The entire imagery of the sacrifice of Iphogenia is pictured as a hunt in progression, the "hoisting," which has a negative, barbaric connotation, to the altar, instead of lifting, the simile of the victim daughter to a yearling. Even her glance can be pictured as the glance of an entrapped deer or calf, young and innocent, and "showering every murderer with pity." These lines contribute to the image of hunting one's prey. Her robes being swept around her seem metaphorical to a net being closed in upon the body of a hunted animal. With overall images of a hunt and sacrifice in progression, the underlying tone of hunting is a bit clearer to the readers of the Oresteia. .
The very next referral to nets is when the chorus, again, is speaking of the war and downfall of Troy, and how Zeus has " slung [his] net on the towers of Troy, [that] neither young nor strong could leap, the giant dredge net of slavery, all-embracing ruin- (Ag. 361-364).
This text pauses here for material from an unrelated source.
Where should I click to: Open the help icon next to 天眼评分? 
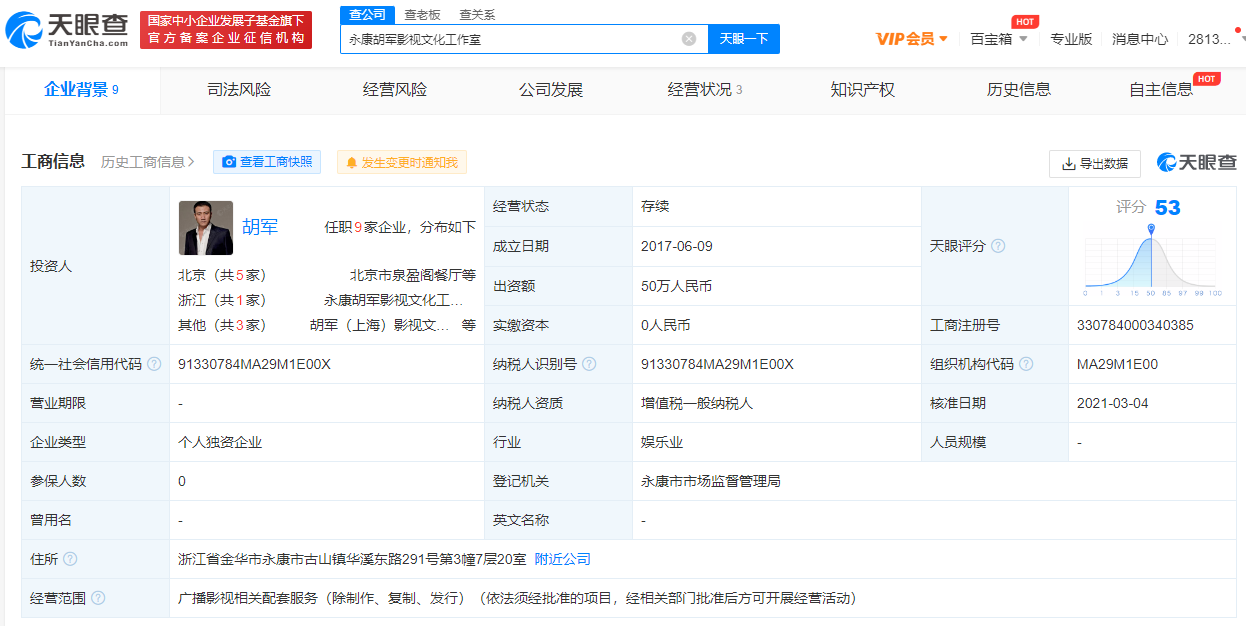pyautogui.click(x=998, y=246)
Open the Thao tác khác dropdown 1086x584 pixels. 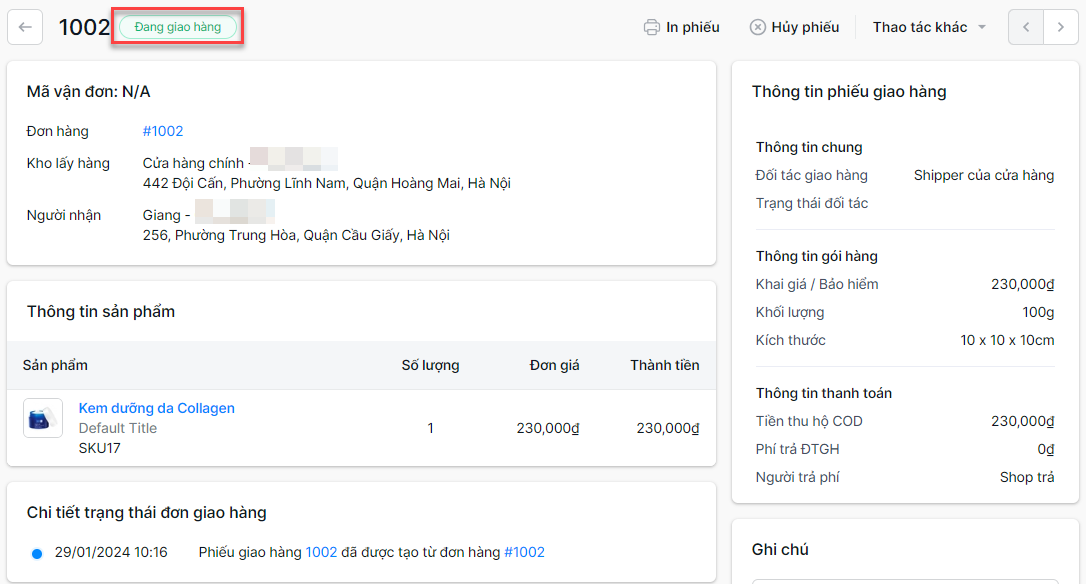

When a god has hunted and trapped the city of Troy with a net which nobody can escape, hunting with the use of nets seems to be as if instead of humans hunting and trapping animals, the gods are now hunting and trapping humans.
What is a robe but another form of a net which humans wear? Even kings can be hunted and trapped in nets, the "nets" or red robes which Clytemnestra uses to hunt and kill her husband Agamemnon. Deviously, she lures her prey to the trap with the red robes upon which he is made to walk, and when he is in the water taking a bath, she traps him and takes her axe upon him. If this sounds like an animal being hunted with the use of a net, it is by no means an accident on the part of the author.